South London Lives: Thoughts of a South Londoner

BY DONNA JOHNSON

I’ve been thinking about my own parental upbringing in South-east London. What were the values that were instilled in me?  These would undoubtedly shape my views, my behaviour and attitudes towards others.

Donna Johnson

My Jamaican parents taught me to be honest, to be hard-working, respect people, respect my elders and always be polite.

They encouraged me to be courteous and compassionate. The list goes on.

They are values, to be honest, that I have completely taken for granted. The essence of these values are core principles which sadly seem to be lacking in some of our young people today.

Why?

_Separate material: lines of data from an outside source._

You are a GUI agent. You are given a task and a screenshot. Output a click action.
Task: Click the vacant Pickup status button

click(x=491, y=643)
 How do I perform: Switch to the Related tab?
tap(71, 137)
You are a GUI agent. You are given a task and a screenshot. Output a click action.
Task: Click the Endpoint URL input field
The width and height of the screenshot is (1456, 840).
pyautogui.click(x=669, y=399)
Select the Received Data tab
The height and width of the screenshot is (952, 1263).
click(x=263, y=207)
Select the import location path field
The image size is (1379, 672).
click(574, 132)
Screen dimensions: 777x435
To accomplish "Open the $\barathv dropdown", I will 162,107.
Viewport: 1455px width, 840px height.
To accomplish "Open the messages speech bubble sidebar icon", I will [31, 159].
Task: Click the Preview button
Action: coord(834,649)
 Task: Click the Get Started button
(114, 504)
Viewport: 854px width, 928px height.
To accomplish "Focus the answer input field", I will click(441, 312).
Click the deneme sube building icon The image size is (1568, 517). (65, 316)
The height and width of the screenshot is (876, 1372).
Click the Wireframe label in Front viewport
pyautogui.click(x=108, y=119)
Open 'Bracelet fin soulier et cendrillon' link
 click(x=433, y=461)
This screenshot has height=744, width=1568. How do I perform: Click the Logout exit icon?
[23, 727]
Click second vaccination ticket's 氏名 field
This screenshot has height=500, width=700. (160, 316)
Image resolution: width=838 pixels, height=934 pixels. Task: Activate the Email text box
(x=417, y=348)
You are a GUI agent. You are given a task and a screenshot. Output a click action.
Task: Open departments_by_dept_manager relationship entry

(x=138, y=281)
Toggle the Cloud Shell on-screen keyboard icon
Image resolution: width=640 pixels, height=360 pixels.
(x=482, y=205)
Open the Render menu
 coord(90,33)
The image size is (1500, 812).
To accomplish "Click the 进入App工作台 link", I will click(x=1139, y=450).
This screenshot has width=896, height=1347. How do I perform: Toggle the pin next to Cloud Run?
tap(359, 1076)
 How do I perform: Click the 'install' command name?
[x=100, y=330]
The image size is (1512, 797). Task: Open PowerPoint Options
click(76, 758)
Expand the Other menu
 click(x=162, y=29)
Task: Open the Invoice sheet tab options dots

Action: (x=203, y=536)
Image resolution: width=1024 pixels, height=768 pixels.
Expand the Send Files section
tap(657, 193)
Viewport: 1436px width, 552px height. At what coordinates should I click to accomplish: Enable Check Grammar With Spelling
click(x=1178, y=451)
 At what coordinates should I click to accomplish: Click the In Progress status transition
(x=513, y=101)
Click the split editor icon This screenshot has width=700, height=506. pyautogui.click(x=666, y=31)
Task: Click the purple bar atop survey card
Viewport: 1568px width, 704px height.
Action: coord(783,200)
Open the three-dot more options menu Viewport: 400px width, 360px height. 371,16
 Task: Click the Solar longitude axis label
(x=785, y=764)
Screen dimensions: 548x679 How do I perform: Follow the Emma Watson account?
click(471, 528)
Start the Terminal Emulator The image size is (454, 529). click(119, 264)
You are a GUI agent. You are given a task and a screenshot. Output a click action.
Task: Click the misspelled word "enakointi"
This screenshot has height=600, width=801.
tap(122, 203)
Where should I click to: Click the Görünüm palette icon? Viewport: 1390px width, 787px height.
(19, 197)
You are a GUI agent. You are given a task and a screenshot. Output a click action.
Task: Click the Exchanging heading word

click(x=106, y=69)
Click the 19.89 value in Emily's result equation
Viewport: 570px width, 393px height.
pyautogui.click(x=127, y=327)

During the Windrush era, my parents were invited to the “Motherland” to work in Great Britain.

My mother told me that she wore a hat while travelling on one of many ships that docked in London from Kingston, Jamaica, in 1948.

Mum recalls travelling with the Powell family – one of them, Colin Powell, went to the USA instead and became a four-star general, commander of the US Army Forces and the first black chairman of the Joint Chiefs of Staff (1989–1993), the Persian Gulf War.

He was Secretary of State, under US President George W. Bush, from 2001 to 2005 .

Mum’s hat was to pay tribute to the Queen who was Jamaica’s reigning monarch. Mum came over with a British passport and, given the recent scandal affecting a whole generation of West Indians, this was a source of comfort to her.

File photo 22/06/1948 of Jamaican immigrants being welcomed by RAF officials from the Colonial Office after the ex-troopship HMT Empire Windrush landed them at Tilbury. 

David Lammy, a Labour MP, however, has famously criticised the Government for its “cruel” and “inhumane” treatment of those who came over to the UK during the Windrush era.

Many whom have recently been threatened with deportation, pouring doubt on their British citizenship and valuable contribution to the British industry after the Second World War.

Parental upbringing is key for our young people today. There are core values and beliefs that shape us as individuals as we grow up.

There are subliminal themes in our subconscious that guide us into becoming the I was one of eight who were focused on education and a profession – very much guided and influenced by both of my parents.

I am convinced that some of “our” young people – “our” being the operative word – have somehow lost their way and a connection to having a valuable sense of identity that needs radical reformation.

These old-fashioned values and principles need to be re-vitalised. No respect for others leads to the tragic loss of human life. This is seen in the brutal attacks of knife and gun crime, a senseless war fuelled by drugs and danger becoming part of our social norm.

Lack of education, housing, work and money are obvious contributory factors to social problems. They cannot, however, be sole factors that inevitably lead a young person to a life of crime.

What else therefore can we do to influence, take responsibility for our children’s upbringing, attitudes, feelings of safety and security?

What can we do to create a better educational and employment system? How do we influence and produce more positive and productive behaviour in our young people? They need our help.

The Government seems helpless and we therefore need to take on the responsibility to say: no more to crime on our streets in South London.